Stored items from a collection
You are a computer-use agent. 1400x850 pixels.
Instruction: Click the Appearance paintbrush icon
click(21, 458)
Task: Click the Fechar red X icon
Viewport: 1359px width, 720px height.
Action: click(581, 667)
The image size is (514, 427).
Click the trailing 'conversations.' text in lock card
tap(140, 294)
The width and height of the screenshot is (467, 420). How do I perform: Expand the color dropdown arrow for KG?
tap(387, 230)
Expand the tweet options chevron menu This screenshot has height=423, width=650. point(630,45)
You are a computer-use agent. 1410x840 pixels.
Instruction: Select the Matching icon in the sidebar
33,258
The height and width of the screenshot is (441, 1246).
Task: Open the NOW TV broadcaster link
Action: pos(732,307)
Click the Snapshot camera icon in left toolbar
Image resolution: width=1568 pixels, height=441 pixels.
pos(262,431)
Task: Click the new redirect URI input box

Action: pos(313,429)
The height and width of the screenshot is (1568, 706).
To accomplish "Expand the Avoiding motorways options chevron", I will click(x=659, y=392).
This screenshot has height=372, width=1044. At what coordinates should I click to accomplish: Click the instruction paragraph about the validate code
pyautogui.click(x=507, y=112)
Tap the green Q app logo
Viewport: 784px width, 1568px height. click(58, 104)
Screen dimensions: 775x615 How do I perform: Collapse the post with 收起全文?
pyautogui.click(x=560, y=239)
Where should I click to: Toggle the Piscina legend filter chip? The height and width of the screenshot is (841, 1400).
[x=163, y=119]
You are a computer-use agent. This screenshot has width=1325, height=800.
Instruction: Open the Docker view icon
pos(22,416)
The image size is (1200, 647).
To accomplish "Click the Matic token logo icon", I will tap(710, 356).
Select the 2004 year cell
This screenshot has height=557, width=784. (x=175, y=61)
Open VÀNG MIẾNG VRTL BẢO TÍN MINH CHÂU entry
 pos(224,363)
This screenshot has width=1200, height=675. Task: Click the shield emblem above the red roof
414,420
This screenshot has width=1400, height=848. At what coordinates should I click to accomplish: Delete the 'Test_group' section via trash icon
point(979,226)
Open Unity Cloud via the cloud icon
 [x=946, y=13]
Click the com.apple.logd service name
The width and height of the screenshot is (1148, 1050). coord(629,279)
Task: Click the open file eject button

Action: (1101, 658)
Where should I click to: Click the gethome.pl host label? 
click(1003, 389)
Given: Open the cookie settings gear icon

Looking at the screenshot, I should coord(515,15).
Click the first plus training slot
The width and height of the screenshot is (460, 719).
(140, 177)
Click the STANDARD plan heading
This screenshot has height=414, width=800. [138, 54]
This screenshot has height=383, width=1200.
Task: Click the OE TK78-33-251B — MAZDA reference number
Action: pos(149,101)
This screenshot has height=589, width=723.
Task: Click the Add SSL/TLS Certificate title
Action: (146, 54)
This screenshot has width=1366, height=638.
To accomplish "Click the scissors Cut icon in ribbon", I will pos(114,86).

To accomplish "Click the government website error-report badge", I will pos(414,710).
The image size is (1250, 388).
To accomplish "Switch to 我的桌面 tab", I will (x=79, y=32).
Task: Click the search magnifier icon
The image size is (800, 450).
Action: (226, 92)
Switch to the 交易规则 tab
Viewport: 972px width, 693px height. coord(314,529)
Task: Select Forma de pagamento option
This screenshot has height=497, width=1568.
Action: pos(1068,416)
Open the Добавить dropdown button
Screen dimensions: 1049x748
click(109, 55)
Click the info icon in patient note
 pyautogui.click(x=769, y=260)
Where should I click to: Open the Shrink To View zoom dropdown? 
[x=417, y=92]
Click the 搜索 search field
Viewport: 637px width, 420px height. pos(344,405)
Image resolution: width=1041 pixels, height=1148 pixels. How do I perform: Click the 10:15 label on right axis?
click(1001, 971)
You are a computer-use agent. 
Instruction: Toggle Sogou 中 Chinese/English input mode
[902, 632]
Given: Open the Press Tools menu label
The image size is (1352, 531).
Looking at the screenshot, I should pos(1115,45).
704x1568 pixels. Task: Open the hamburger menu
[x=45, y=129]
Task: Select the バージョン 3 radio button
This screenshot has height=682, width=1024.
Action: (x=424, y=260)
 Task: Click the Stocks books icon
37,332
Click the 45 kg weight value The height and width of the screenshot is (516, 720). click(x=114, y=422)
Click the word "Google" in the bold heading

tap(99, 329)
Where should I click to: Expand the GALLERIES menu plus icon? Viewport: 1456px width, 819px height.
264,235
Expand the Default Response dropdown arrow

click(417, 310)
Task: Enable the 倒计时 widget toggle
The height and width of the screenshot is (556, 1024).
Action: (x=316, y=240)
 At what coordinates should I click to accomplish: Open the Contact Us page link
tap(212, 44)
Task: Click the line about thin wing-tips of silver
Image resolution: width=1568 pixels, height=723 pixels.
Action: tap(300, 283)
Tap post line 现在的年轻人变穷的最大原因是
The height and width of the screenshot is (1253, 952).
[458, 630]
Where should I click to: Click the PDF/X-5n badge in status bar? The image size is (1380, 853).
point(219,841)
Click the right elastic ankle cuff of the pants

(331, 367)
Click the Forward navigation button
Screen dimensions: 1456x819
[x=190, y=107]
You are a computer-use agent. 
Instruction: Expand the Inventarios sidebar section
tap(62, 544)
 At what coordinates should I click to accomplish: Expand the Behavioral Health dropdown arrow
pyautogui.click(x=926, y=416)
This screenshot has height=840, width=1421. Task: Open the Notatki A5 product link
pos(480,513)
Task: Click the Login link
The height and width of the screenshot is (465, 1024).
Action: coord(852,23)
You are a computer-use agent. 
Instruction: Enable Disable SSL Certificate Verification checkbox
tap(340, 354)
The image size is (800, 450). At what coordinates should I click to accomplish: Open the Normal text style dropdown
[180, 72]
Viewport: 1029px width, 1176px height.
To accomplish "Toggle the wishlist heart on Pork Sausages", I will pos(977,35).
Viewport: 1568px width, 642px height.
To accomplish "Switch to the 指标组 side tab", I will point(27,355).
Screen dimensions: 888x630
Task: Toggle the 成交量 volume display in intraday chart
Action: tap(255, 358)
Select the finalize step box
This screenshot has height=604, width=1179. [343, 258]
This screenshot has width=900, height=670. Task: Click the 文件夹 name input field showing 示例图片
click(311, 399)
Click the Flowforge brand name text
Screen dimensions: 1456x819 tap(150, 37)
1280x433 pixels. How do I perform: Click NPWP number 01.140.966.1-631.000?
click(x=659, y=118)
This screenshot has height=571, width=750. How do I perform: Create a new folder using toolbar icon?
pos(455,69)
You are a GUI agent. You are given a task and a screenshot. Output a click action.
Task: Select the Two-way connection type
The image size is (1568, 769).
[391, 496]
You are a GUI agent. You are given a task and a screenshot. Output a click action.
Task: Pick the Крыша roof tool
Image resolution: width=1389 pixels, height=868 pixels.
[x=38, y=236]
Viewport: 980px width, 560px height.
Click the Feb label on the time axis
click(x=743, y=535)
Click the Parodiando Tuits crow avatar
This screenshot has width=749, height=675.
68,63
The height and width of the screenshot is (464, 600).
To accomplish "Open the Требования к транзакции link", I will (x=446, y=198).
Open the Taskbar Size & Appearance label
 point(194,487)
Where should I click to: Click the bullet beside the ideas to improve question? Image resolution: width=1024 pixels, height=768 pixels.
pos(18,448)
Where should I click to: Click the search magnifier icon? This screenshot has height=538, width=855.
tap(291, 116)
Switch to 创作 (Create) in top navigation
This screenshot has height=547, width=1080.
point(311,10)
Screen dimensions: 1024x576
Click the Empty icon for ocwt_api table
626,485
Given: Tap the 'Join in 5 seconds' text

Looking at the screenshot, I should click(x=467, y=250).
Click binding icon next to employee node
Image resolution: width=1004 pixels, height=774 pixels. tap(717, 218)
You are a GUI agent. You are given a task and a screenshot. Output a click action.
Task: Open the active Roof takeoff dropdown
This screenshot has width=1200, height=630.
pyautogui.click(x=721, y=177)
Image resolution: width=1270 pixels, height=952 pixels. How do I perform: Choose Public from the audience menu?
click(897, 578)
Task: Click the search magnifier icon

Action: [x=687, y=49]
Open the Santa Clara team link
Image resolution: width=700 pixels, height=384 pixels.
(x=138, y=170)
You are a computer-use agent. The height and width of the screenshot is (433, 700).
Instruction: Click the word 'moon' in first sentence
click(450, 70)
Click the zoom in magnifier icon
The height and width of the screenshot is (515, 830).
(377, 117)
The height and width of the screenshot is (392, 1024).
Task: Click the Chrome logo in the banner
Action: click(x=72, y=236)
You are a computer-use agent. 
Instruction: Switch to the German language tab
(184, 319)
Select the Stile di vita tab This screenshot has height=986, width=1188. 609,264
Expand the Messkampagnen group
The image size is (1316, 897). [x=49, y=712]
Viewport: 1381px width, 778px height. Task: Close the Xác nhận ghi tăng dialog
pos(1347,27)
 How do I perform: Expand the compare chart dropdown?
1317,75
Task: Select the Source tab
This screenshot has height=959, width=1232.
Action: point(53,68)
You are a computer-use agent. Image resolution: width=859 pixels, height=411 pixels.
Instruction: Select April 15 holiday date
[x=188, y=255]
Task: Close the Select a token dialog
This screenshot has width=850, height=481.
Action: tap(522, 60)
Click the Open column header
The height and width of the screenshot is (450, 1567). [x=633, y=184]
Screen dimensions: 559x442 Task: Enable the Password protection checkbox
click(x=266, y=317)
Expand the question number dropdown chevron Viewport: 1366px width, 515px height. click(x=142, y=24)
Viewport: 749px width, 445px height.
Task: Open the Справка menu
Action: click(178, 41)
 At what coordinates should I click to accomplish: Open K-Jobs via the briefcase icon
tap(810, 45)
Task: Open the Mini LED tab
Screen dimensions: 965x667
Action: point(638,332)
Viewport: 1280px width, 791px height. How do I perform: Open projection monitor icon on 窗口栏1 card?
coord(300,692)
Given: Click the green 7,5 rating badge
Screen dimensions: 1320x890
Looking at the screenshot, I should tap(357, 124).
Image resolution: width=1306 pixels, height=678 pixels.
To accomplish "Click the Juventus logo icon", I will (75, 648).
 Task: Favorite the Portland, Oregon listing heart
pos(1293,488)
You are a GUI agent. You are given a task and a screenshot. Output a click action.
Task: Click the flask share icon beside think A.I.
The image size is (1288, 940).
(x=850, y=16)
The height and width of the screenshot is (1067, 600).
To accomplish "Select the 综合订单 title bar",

WORK TO COMPLETE:
Set the entries down again exactly, beginning with their first line and ending with the line that contains "The image size is (514, 427)."; omit all other lines.

REPLY TO THE EXERCISE:
You are a computer-use agent. 1400x850 pixels.
Instruction: Click the Appearance paintbrush icon
click(21, 458)
Task: Click the Fechar red X icon
Viewport: 1359px width, 720px height.
Action: click(581, 667)
The image size is (514, 427).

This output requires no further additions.